_Material for this task_

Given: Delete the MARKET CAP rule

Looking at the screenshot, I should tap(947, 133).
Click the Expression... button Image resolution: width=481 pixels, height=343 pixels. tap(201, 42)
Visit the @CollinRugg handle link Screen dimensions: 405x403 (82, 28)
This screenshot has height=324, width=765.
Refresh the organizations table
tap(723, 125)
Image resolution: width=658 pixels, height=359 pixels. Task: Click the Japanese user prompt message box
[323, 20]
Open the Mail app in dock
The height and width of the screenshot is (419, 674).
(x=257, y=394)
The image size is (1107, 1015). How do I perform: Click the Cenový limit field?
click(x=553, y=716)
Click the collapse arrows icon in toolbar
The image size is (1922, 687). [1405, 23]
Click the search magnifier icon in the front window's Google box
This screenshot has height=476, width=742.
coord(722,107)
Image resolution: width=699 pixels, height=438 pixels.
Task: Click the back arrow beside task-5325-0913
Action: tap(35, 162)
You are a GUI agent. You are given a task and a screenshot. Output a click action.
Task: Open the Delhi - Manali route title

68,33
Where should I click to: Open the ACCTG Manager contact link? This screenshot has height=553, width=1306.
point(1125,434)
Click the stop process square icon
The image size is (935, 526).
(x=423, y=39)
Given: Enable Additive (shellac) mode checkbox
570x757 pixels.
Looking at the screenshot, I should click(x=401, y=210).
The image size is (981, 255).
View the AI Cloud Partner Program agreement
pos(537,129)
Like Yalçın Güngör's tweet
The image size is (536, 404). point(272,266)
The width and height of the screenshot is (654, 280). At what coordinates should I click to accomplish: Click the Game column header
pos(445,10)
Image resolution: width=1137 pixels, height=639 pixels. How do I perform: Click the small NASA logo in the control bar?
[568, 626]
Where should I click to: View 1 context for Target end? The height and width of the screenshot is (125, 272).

_Exercise_
Return, exactly, the lines from the first line of the records above to the line containing "This screenshot has height=324, width=765.", both included.

_Exercise result_
Given: Delete the MARKET CAP rule

Looking at the screenshot, I should tap(947, 133).
Click the Expression... button Image resolution: width=481 pixels, height=343 pixels. tap(201, 42)
Visit the @CollinRugg handle link Screen dimensions: 405x403 (82, 28)
This screenshot has height=324, width=765.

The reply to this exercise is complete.